Again, I was reminded of my clinic patient. After she had suffered the stroke, I was fearful that it could disrupt our therapeutic relationship. I thought I might have lost her trust. I expected her to stop listening to my recommendations. I even thought she would fire me.
To my surprise, however, she not only kept me as her physician, but also recruited her husband to become my patient. She continued to take her medications and follow a diet that I recommended. She said she liked how I continued to visit her in the hospital during her worst times. I was sincerely relieved to hear that, because it took a great deal of nerves to see her in the hospital after what had happened. Fortunately, her weakness improved significantly as she went through rehabilitation and, eventually, she recovered to the point where I could no longer tell if she had ever suffered a stroke. I believe that the trust she had in our healthcare system saved her.
In both cases, trust played an essential role. Trust can make people resilient at critical junctures because it gives them hope. The question for hospitalists then becomes how to build trust. More simply said than done, I believe that some form of personal sacrifice is necessary. This might mean that we may need to spend more time at our patients’ bedside, but it might mean that we have to make ourselves emotionally available to patients’ needs and remain compassionate.

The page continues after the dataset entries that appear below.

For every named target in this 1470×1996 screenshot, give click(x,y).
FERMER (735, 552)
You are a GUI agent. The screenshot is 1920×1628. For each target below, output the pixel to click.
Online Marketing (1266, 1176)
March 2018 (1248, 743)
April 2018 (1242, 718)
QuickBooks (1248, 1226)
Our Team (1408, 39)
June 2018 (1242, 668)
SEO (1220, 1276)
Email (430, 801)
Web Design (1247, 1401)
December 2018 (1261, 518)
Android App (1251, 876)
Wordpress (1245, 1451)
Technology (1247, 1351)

A few years ago, I worked with an intern who spent a couple of hours with his patient during his call on a Saturday night. He was talking to an anxious patient who had just been diagnosed with advanced cancer and wanted to give up. After that night, the patient decided to stay and undergo treatment. The intern provided the patient with hope, and the patient trusted the intern. The patient is doing well today and, whenever I run into him in the hospital, he always asks about the intern.
Another intern I worked with exhibited outstanding bedside manners. She always sat down and held her patients’ hands as she explained her plans. She was kind and caring. One of her patients appreciated her and trusted her so much that he insisted on finding her a husband. We all laughed, mirthfully. Even though we could not do anything about the terminal cancer he was diagnosed with, he still left the hospital smiling.
In hospitals, we witness disasters and devastations daily. They might not be as visible as the images of earthquakes or tsunamis, but we know the impact of disease or injury is challenging. As responders to personal catastrophes, hospitalists must strive to allow our patients to trust us, trust our healthcare, and, above all, trust themselves. We have to constantly remind ourselves that the very existence of hospitalists came out of the necessity to have a readily available presence of physicians in the hospitals. We can help our patients by rededicating ourselves to the values at the heart of our profession.